**DATA LISTING**
::::::::::

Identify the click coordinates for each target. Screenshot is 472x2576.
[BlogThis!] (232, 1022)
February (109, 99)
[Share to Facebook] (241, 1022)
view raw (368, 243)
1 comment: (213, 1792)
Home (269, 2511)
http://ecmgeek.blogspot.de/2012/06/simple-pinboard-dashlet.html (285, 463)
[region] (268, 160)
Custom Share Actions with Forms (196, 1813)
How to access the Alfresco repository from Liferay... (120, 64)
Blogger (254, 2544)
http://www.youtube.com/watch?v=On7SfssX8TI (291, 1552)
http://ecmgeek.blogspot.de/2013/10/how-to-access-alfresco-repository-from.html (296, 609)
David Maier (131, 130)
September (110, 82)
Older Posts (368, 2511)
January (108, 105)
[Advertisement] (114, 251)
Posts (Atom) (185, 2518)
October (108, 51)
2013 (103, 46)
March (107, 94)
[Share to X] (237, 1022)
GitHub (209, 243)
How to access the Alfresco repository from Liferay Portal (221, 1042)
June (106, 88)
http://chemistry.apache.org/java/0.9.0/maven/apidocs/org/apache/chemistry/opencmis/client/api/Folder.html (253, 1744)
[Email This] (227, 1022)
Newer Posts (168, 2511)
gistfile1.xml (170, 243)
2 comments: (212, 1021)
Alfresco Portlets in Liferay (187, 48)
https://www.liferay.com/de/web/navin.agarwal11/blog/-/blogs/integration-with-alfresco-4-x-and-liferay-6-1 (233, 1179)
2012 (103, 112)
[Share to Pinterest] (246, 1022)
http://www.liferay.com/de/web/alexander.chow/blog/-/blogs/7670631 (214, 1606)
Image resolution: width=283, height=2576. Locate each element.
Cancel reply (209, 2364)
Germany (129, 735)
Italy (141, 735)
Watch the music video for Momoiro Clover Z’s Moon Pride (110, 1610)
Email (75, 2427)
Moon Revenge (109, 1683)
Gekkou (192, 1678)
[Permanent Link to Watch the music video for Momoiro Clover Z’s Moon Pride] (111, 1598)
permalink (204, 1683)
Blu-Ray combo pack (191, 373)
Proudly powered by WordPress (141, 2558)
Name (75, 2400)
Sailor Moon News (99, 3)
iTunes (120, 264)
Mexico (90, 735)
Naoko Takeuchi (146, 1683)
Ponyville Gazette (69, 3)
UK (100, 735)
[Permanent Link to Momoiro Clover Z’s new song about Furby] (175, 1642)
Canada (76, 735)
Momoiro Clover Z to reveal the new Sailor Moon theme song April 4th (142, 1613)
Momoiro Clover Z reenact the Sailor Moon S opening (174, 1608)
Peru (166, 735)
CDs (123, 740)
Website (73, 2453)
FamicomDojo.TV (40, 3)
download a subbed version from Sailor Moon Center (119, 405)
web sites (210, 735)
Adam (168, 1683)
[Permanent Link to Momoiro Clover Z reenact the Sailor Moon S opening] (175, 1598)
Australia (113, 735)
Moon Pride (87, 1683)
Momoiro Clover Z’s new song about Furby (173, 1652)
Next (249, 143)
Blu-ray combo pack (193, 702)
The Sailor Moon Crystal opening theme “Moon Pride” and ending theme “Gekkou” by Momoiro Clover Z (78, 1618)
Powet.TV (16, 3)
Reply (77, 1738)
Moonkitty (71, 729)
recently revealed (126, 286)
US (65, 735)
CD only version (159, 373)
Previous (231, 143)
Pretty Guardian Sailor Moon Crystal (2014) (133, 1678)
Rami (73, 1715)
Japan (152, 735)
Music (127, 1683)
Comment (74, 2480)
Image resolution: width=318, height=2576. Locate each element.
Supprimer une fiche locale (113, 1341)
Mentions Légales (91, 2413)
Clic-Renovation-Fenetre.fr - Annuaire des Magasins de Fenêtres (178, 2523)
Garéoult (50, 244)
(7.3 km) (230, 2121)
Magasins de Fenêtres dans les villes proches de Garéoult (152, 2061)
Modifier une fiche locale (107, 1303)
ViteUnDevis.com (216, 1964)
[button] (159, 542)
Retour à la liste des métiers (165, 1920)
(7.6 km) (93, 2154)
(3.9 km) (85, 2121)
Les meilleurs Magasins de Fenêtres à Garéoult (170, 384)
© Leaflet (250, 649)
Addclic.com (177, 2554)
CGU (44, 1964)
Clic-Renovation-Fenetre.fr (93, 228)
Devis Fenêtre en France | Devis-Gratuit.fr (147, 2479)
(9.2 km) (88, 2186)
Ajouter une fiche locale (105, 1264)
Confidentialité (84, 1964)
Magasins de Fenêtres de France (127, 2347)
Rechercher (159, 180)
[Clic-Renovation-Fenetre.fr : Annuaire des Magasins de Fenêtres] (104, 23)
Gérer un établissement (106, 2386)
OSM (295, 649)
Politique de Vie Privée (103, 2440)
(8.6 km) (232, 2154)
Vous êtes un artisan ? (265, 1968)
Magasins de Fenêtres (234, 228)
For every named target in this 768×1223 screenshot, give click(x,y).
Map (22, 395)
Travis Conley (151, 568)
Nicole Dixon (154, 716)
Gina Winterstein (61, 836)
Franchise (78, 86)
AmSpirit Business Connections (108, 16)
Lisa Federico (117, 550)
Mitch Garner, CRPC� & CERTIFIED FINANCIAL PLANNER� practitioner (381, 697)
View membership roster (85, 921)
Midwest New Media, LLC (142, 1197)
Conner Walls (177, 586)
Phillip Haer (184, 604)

::::::::::

**WHAT IS NEEDED**
Return the data above in full, keeping each line exactly as it stands.

**RESULT OF THIS TASK**
Identify the click coordinates for each target. Screenshot is 472x2576.
[BlogThis!] (232, 1022)
February (109, 99)
[Share to Facebook] (241, 1022)
view raw (368, 243)
1 comment: (213, 1792)
Home (269, 2511)
http://ecmgeek.blogspot.de/2012/06/simple-pinboard-dashlet.html (285, 463)
[region] (268, 160)
Custom Share Actions with Forms (196, 1813)
How to access the Alfresco repository from Liferay... (120, 64)
Blogger (254, 2544)
http://www.youtube.com/watch?v=On7SfssX8TI (291, 1552)
http://ecmgeek.blogspot.de/2013/10/how-to-access-alfresco-repository-from.html (296, 609)
David Maier (131, 130)
September (110, 82)
Older Posts (368, 2511)
January (108, 105)
[Advertisement] (114, 251)
Posts (Atom) (185, 2518)
October (108, 51)
2013 (103, 46)
March (107, 94)
[Share to X] (237, 1022)
GitHub (209, 243)
How to access the Alfresco repository from Liferay Portal (221, 1042)
June (106, 88)
http://chemistry.apache.org/java/0.9.0/maven/apidocs/org/apache/chemistry/opencmis/client/api/Folder.html (253, 1744)
[Email This] (227, 1022)
Newer Posts (168, 2511)
gistfile1.xml (170, 243)
2 comments: (212, 1021)
Alfresco Portlets in Liferay (187, 48)
https://www.liferay.com/de/web/navin.agarwal11/blog/-/blogs/integration-with-alfresco-4-x-and-liferay-6-1 (233, 1179)
2012 (103, 112)
[Share to Pinterest] (246, 1022)
http://www.liferay.com/de/web/alexander.chow/blog/-/blogs/7670631 (214, 1606)
Image resolution: width=283, height=2576. Locate each element.
Cancel reply (209, 2364)
Germany (129, 735)
Italy (141, 735)
Watch the music video for Momoiro Clover Z’s Moon Pride (110, 1610)
Email (75, 2427)
Moon Revenge (109, 1683)
Gekkou (192, 1678)
[Permanent Link to Watch the music video for Momoiro Clover Z’s Moon Pride] (111, 1598)
permalink (204, 1683)
Blu-Ray combo pack (191, 373)
Proudly powered by WordPress (141, 2558)
Name (75, 2400)
Sailor Moon News (99, 3)
iTunes (120, 264)
Mexico (90, 735)
Naoko Takeuchi (146, 1683)
Ponyville Gazette (69, 3)
UK (100, 735)
[Permanent Link to Momoiro Clover Z’s new song about Furby] (175, 1642)
Canada (76, 735)
Momoiro Clover Z to reveal the new Sailor Moon theme song April 4th (142, 1613)
Momoiro Clover Z reenact the Sailor Moon S opening (174, 1608)
Peru (166, 735)
CDs (123, 740)
Website (73, 2453)
FamicomDojo.TV (40, 3)
download a subbed version from Sailor Moon Center (119, 405)
web sites (210, 735)
Adam (168, 1683)
[Permanent Link to Momoiro Clover Z reenact the Sailor Moon S opening] (175, 1598)
Australia (113, 735)
Moon Pride (87, 1683)
Momoiro Clover Z’s new song about Furby (173, 1652)
Next (249, 143)
Blu-ray combo pack (193, 702)
The Sailor Moon Crystal opening theme “Moon Pride” and ending theme “Gekkou” by Momoiro Clover Z (78, 1618)
Powet.TV (16, 3)
Reply (77, 1738)
Moonkitty (71, 729)
recently revealed (126, 286)
US (65, 735)
CD only version (159, 373)
Previous (231, 143)
Pretty Guardian Sailor Moon Crystal (2014) (133, 1678)
Rami (73, 1715)
Japan (152, 735)
Music (127, 1683)
Comment (74, 2480)
Image resolution: width=318, height=2576. Locate each element.
Supprimer une fiche locale (113, 1341)
Mentions Légales (91, 2413)
Clic-Renovation-Fenetre.fr - Annuaire des Magasins de Fenêtres (178, 2523)
Garéoult (50, 244)
(7.3 km) (230, 2121)
Magasins de Fenêtres dans les villes proches de Garéoult (152, 2061)
Modifier une fiche locale (107, 1303)
ViteUnDevis.com (216, 1964)
[button] (159, 542)
Retour à la liste des métiers (165, 1920)
(7.6 km) (93, 2154)
(3.9 km) (85, 2121)
Les meilleurs Magasins de Fenêtres à Garéoult (170, 384)
© Leaflet (250, 649)
Addclic.com (177, 2554)
CGU (44, 1964)
Clic-Renovation-Fenetre.fr (93, 228)
Devis Fenêtre en France | Devis-Gratuit.fr (147, 2479)
(9.2 km) (88, 2186)
Ajouter une fiche locale (105, 1264)
Confidentialité (84, 1964)
Magasins de Fenêtres de France (127, 2347)
Rechercher (159, 180)
[Clic-Renovation-Fenetre.fr : Annuaire des Magasins de Fenêtres] (104, 23)
Gérer un établissement (106, 2386)
OSM (295, 649)
Politique de Vie Privée (103, 2440)
(8.6 km) (232, 2154)
Vous êtes un artisan ? (265, 1968)
Magasins de Fenêtres (234, 228)
For every named target in this 768×1223 screenshot, give click(x,y).
Map (22, 395)
Travis Conley (151, 568)
Nicole Dixon (154, 716)
Gina Winterstein (61, 836)
Franchise (78, 86)
AmSpirit Business Connections (108, 16)
Lisa Federico (117, 550)
Mitch Garner, CRPC� & CERTIFIED FINANCIAL PLANNER� practitioner (381, 697)
View membership roster (85, 921)
Midwest New Media, LLC (142, 1197)
Conner Walls (177, 586)
Phillip Haer (184, 604)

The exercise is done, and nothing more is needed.